23:35 Publié dans Variations | Lien permanent | Commentaires (7) | Tags : éducation, valeurs, sécurité, pascal baudry, république, bayrou, eramet
31/01/2010
American Stories (2) La séparation
Tout au long de ce siècle et demi d'histoire américaine, on reste frappé par l'image d'une société non seulement homogène mais aussi mêlée et soudée. Une grande solidarité organique traverse ces scènes de la vie quotidienne. Il n'en va pas de même de toute la période qui marque l'accélération de la modernité (1877-1915) sur le thème : "Cosmopolitan and Candid Stories" qui signe la quatrième et dernière partie de l'exposition.
La représentation ou la dissociation de certains corps de métiers étaient déjà annoncée dans des oeuvres comme The American School de Pratt (1765), affirmation d'une distinction naissante entre artisans voués à l'utile et artistes en charge de l'esthétique - un tableau qui souligne aussi, au passage, la primauté américaine du travail comme processus sur l'oeuvre comme résultat (il ne suffit pas de montrer une belle réalisation, il faut aussi rendre visible, comme c'est notamment le cas dans l'école impressionniste américaine, le labeur qu'elle incorpore). L'art porte ici en germe les fondamentaux de la valeur.
Un début de différence s'insinue ensuite progressivement dans les attitudes sociales. Dans Post Office de Gilmour (1859), le peuple se rue au guichet tandis que les notables de la scène font montre d'un peu plus de dignité. Dans The Family of Robert Gordon in Their New York Dining-Room (Guy, 1866) comme dans Not at Home, An Interior of the Artist's House (Johnson, 1873), les intérieurs accentuent les signes d'un monde séparé, marqué par une certaine lourdeur décorative, des tapis épais et des boiseries massives (on retrouve, là aussi, une certaine tension dans l'art américain du design ordinaire entre l'esthétique et le confort, les signes du luxe et le caractère massif des formes).
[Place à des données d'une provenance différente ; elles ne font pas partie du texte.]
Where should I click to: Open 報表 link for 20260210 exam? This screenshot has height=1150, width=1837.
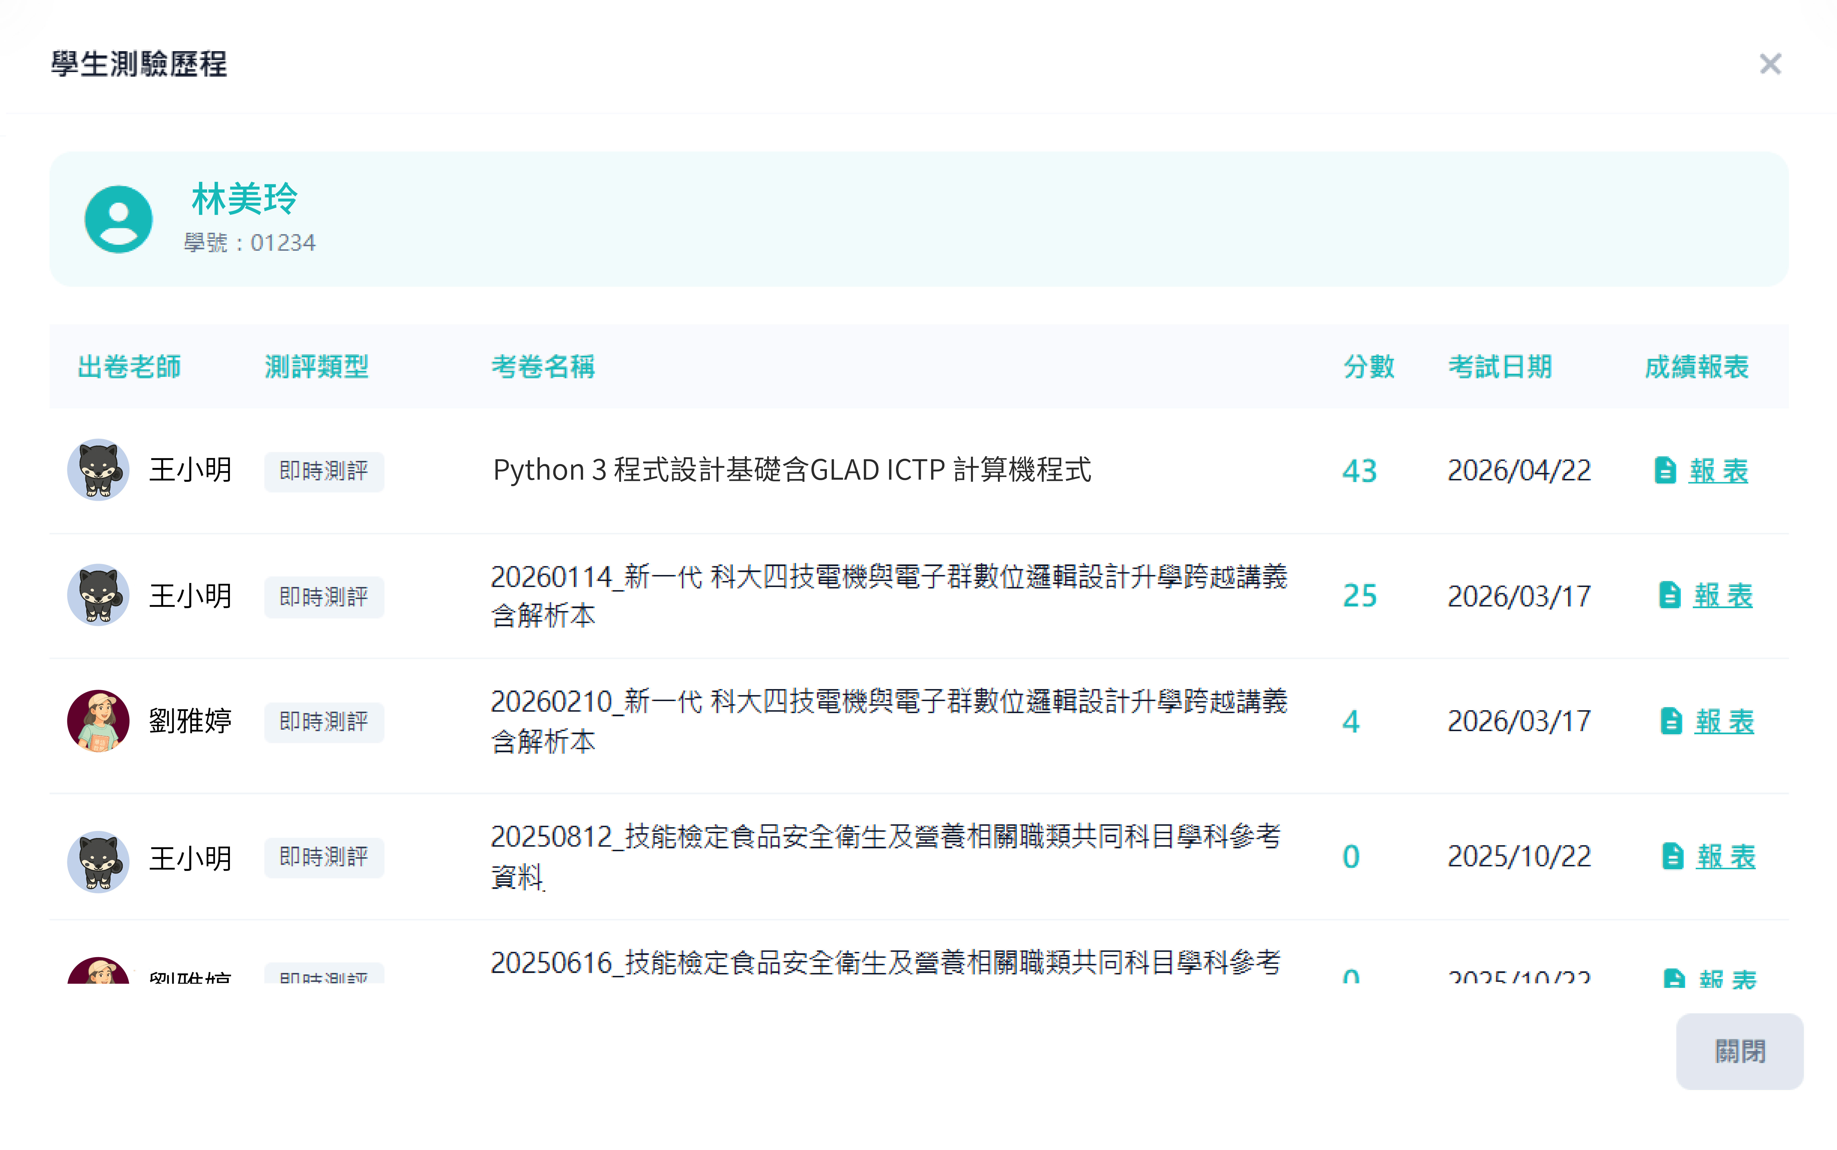click(1724, 721)
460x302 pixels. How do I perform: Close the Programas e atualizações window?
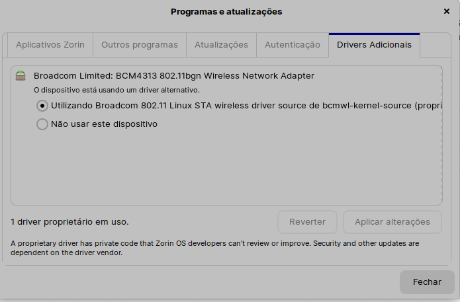click(447, 11)
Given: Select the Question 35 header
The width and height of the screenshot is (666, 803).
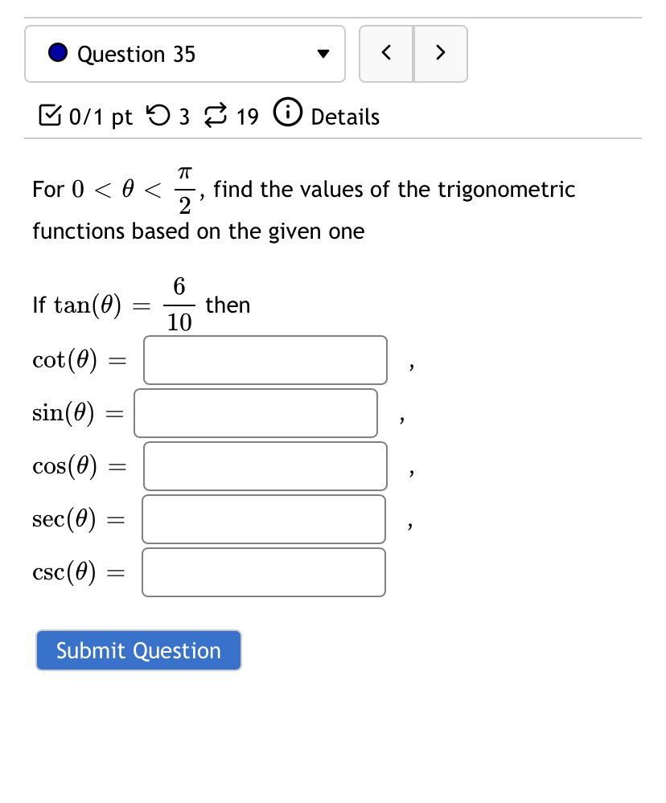Looking at the screenshot, I should [x=136, y=54].
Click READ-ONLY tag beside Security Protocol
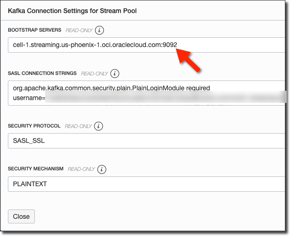Viewport: 290px width, 236px height. tap(78, 126)
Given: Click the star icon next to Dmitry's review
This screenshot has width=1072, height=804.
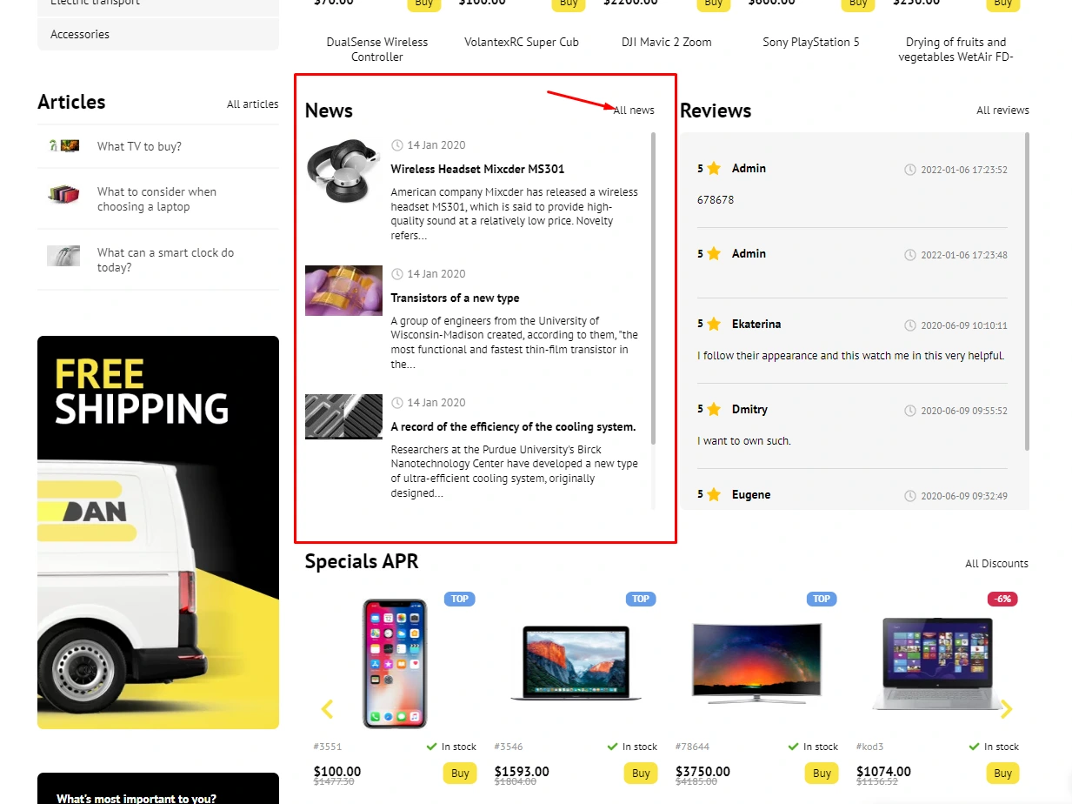Looking at the screenshot, I should (714, 409).
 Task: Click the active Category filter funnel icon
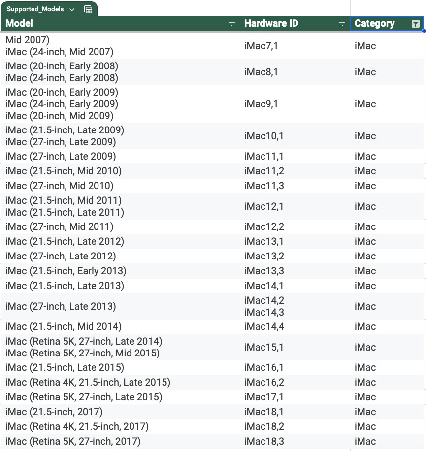(x=415, y=24)
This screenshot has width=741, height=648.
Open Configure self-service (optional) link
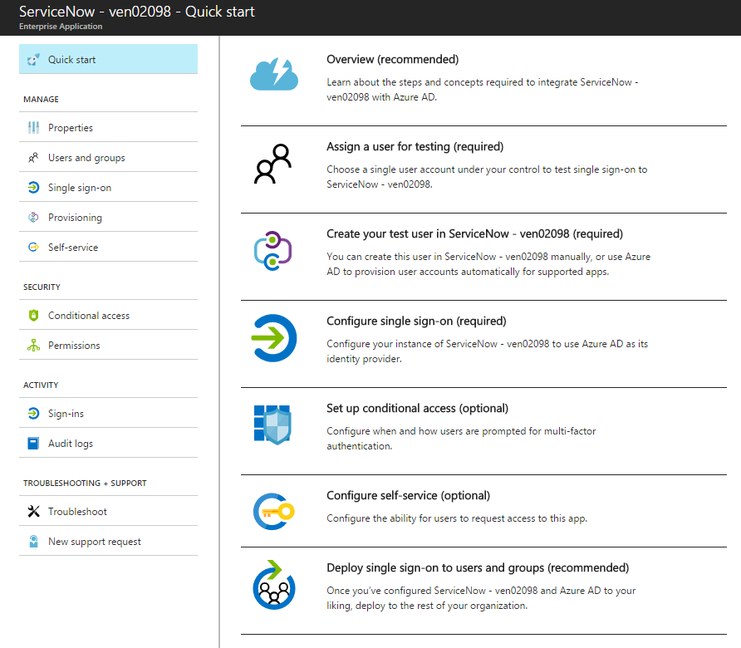pyautogui.click(x=408, y=495)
Les rituels d'éducation s'installent comme dans Story of Golden Locks (Guy, 1870) : les enfants font l'objet d'une attention particulière à travers l'histoire qui précède le coucher dans une mise en scène qui montre l'effacement de la mère à travers les rôles quotidiens au profit de la fille aînée (ce pourrait être aussi la nanny) comme si l'organisation domestique primait sur l'attachement filial, le processus sur la présence, l'efficacité sur l'amour. Un ancrage possible de l'hypothèse développée par Pascal Baudry selon laquelle le sevrage précoce des enfants américains créerait une tension entre la confiance à explorer le monde et un doute sur l'amour maternel (tandis qu'un maternage plus poussé, en France, produirait l'effet inverse dans lequel la certitude d'être aimé se construirait au détriment de la capacité à s'aventurer dans le monde avec assurance).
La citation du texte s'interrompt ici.